TASK OBJECTIVE -
The output is the line containing "Task: Like the post with the heart icon" plus every later line down to the end of the listing below, copied exactly. No pictures belong in it.

RECORDS TO USE -
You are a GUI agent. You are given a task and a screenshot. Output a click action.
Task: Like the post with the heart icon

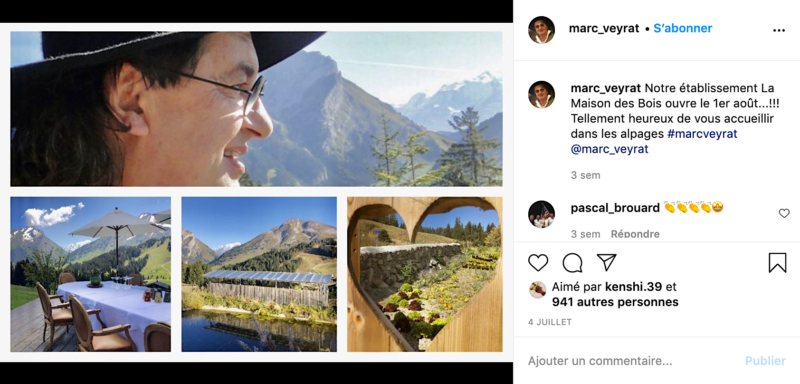tap(538, 263)
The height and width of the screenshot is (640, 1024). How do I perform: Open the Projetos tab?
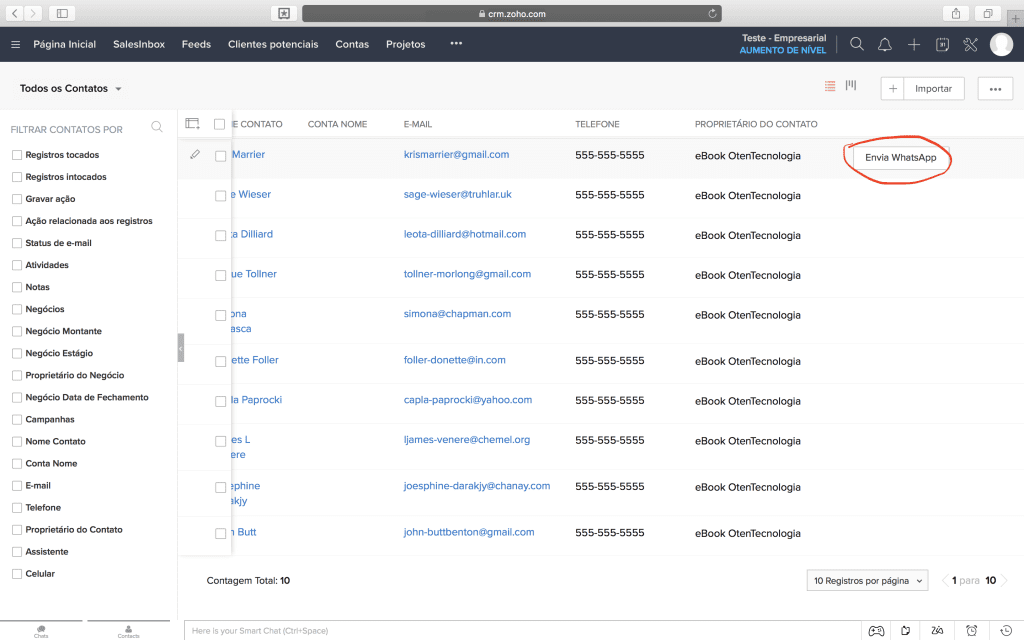405,44
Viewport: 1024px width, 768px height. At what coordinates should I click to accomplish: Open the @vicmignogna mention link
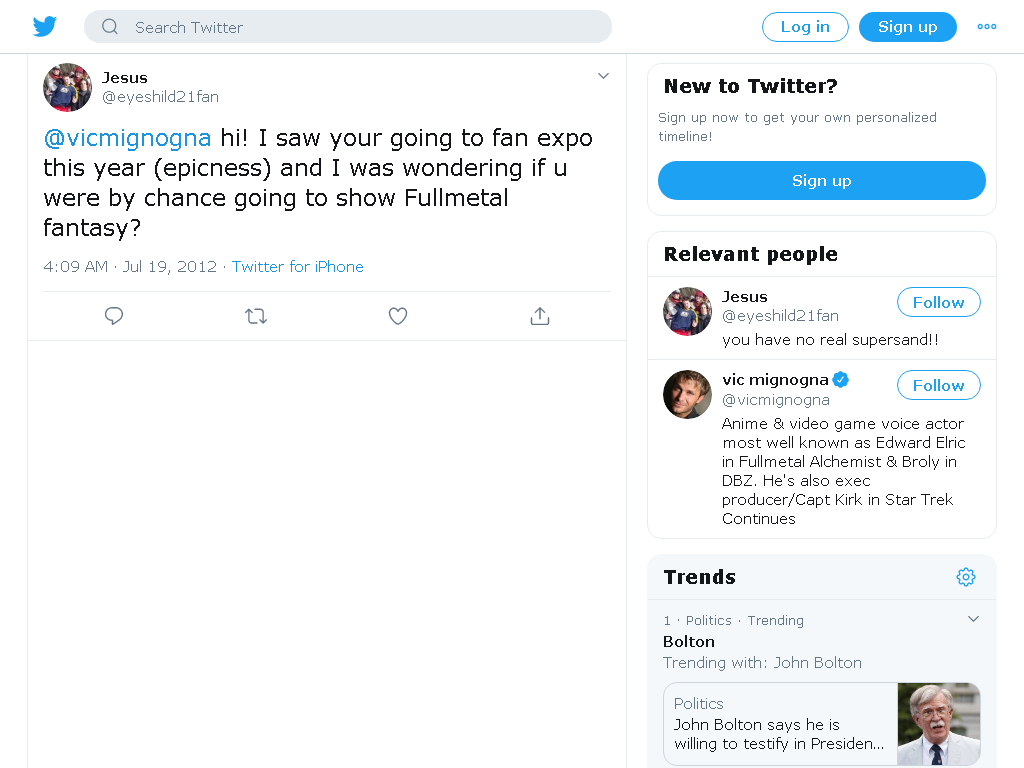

EXERCISE OUTPUT -
Task: Like the post with the heart icon

tap(538, 263)
The height and width of the screenshot is (640, 1024). How do I perform: Open the Projetos tab?
405,44
Viewport: 1024px width, 768px height. At what coordinates should I click to accomplish: Open the @vicmignogna mention link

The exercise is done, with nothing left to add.